If I use such cfunc() from Numba’s njitted-function then I think this function is NOT INLINED into njitted-function, right?

Correct, this example does do that. But in your case, you’d not access the function via ctypes, you’d just generate a call to it using an @intrinsic https://numba.readthedocs.io/en/stable/extending/high-level.html#implementing-intrinsics.

By inlining I mean not just placing a call instruction into njitted function, but actually compiling whole njitted function together with LLVM IR of cfunc() as a whole. Same what inline modifier does in C/C++. Whole njitted-function IR should be mixed with inlined cfunc()'s IR and then optimized together using LLVM, that I mean by inlining.

This is understood, and I think possible.

Your example link just does a + b. If you use such function in some heavy-computational loop then doing extra call instruction on each a + b is a huge overhead. More than that not just a call instruction is an overhead. C++ compilers do a lot of things when inlining inline function, do different propagation of registers and bit magic. So inline-ed C++ code sometimes is even 5-10 times faster than non-inlined.
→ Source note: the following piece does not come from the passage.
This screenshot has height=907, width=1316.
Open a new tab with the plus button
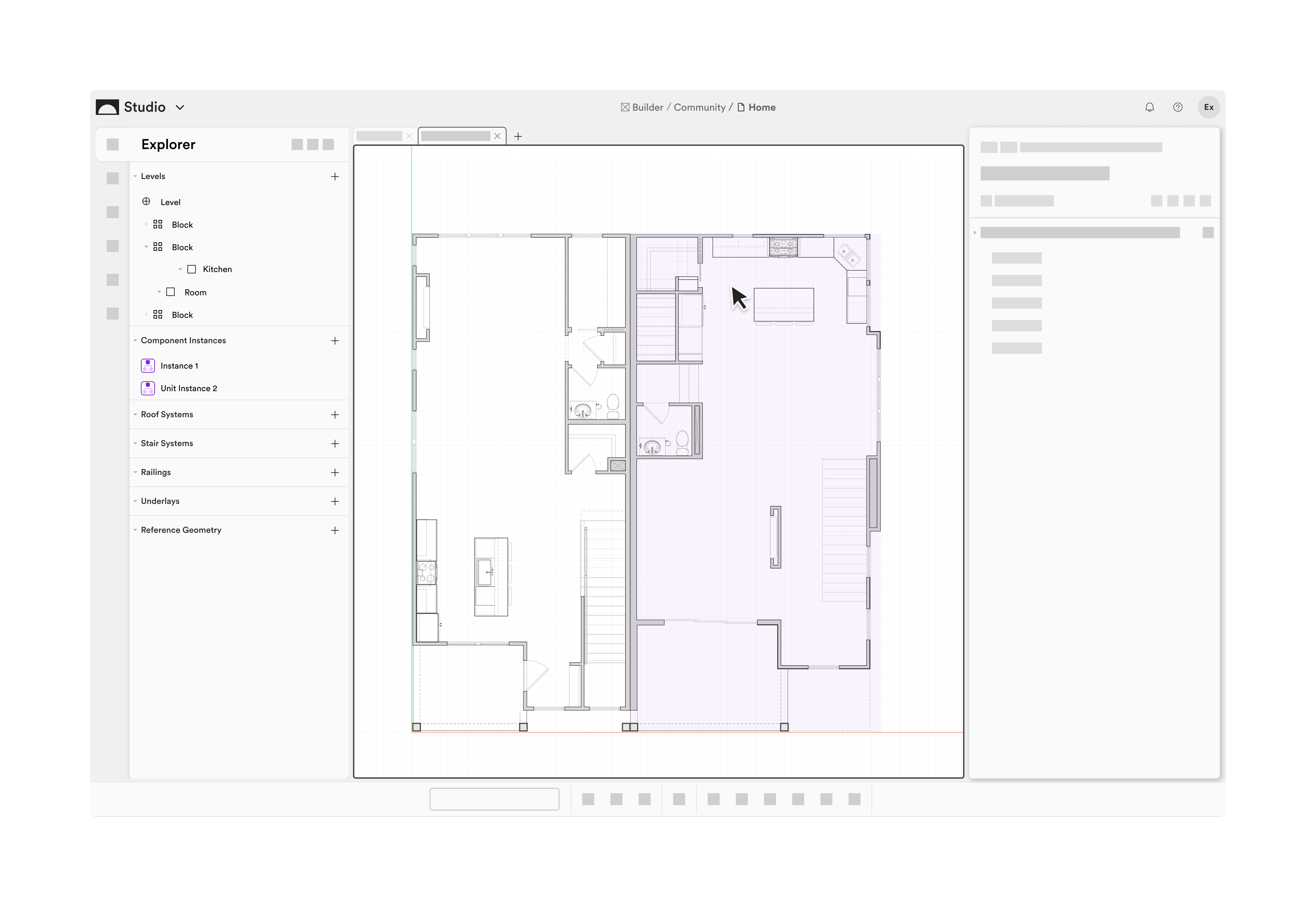coord(518,136)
Yes, this is why you need to compile the external source to bitcode/LLVM IR and add that module to the library that Numba is generating code into such that it can be all linked together and inlining/many other related optimisations take place.

Same with my suggestion about C++ above - of cause non-inlined C/C++ code I can already create and call through ctypes/cffi (maybe even Cython). The only reason I suggested my C++ proposal above is because I wanted to have not the handy ability of compiling C++ as a Python string, but ability to use great LLVM optimizer to inline tiny functions like a + b and not to have call instruction overhead.

Same of LLVM IR - I want not just an ability to somehow compile/call IR bitcode, but actually to do all optimization of inlining, same like inline functions optimized in C++.

Basically my proposal above is only related to speed optimization. Without considering run speed of code I can find different ways how to compile C/C++/Asm/LLVM-IR into .pyd and call functions of this module from njitted-function. But I wanted to achieve speed of my code.

I’ve got an example of how to do all this but have one more thing to work out prior to sharing it.

The conclusion from the Numba meeting was that it is probably not something Numba can support directly due to the complexity of ensuring valid compilers/LLVM IR versions/type system behaviours etc. However, some of the parts needed to actually implement this could well be abstracted as something that Numba could support, for example, linking in an external bitcode source.